This project is based on the paper The draft genome of tropical fruit durian (Durio zibethinus) (aka group 5).
The aim of this project is to assemble the genome of from the fruit Durian (Durio zibethinus) and then to annotate the genome. The transcriptome form different parts of the fruit will be assembled to study the differences in expression. If time is available the gene expression in the durian fruit will also be compared to the expression in other fruits.
This diagram has been created to display with an overview of the methods that will be used and how everything is connected in this project:
The raw PacBio reads will be assembled using the program Canu which will also do quality control, correction and trimming to the data. In the end it will output a FASTA file with an assembled genome based only on the long reads along with other files reporting on the results of the quality control and other statistics. To be able to run the next assembly step we need a file with sequences aligned to our long reads assembly based on the short reads data. The raw illumine reads will first be run through fastQC to check the quality of the reads. Then the reads will be trimmed using Trimmomatic which will output a FASTQ file with the trimmed sequences. Then quality control will be run again on the trimmed sequences. Then the trimmed data will be aligned to the assembly made from the long reads using the program BWA. This will result in a BAM file with the aligned sequence. This BAM file together with the assembly from the long reads will be the input to the program Pilon which will create an improved assembly as an FASTA file. To be able to go on from here we need the assembled transcriptome. To this we have to control the quality and trim the RNA-seq data the same way as for the Illumina short read which will result in a FASTQ file containing trimmed RNA sequences. This sequences will then be aligned using the program Tophat which takes the trimmed RNA sequence together with the assembled genome as input. The output will be aligned RNA in a BAM file. This BAM file will then be run through the program trinity that will assemble the RNA and result in a FASTA file. This FASTA file together with the assembly of the DNA and some protein sequences from closely related species will be the input to the program MAKER2 that will annotate the genome. This will result in a GFF file with the genome annotated. The FASTA file with the assembled RNA will then also be used by the program HTseq to calculate the expression of the different RNA in a GFF file. The result from this analysis will then be run though the program DESeq2 to find statistically significant result. This will be done for multiple different transcriptomes and the result will be compared between them.

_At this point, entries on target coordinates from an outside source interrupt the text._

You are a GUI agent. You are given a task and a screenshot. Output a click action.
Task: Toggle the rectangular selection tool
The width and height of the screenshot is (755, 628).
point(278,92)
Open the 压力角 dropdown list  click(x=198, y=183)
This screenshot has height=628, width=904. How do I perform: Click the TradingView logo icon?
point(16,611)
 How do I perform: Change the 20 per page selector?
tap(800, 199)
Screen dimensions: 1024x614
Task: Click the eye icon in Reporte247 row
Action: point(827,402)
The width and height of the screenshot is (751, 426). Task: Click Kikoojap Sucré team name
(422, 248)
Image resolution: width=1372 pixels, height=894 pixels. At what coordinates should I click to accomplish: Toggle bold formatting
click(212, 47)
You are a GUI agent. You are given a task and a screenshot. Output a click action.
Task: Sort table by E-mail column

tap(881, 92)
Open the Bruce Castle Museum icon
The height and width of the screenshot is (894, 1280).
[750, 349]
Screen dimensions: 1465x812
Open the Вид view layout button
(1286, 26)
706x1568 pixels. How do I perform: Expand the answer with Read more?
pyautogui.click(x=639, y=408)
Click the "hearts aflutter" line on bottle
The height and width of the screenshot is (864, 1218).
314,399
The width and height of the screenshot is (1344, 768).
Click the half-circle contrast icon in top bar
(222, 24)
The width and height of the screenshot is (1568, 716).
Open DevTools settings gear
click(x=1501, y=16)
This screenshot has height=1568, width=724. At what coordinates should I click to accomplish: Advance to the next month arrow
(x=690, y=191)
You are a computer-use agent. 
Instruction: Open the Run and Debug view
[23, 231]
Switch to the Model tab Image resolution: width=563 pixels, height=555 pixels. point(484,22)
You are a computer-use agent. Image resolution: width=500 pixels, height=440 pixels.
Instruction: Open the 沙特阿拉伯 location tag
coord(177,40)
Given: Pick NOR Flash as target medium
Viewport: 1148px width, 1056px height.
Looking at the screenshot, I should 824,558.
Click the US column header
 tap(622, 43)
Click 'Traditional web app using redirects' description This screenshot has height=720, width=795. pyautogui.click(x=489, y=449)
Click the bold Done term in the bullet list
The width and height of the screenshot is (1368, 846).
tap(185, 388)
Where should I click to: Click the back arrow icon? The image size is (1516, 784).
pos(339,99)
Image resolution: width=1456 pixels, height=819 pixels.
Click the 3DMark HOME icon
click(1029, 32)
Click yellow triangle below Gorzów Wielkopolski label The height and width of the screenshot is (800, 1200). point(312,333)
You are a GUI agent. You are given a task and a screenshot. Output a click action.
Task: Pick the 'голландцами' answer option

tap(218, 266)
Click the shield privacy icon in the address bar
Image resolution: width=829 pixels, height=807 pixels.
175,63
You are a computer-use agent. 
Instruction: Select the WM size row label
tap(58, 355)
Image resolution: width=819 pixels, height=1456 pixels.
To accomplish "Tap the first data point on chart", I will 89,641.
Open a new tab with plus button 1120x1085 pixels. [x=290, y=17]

One bottleneck that can slow down the process of the project is if Canu is run late. Because this program will take ca 17 hour to run it is smart to do it early so that in the meantime other smaller analyses can be run.
End date | Acitvity |
---|---|
17/4 | Genome assembly Canu, BWA and Pilon |
28/4 | Transcriptome assembly Trinity |
5/5 | Annotation Maker2 |
8/5 | Expression analysis Tophat and HTseq |
In the root on github there are three folders related to this analysis, data, code, analysis. In the data folder the raw data and metadata will be stored in separate folders. In the code folder the code will be stored in folders with names that tells to what analysis the codes are related to. In the analysis folder the output files from each program/analysis are stored in folders with names that are related to that program or analysis.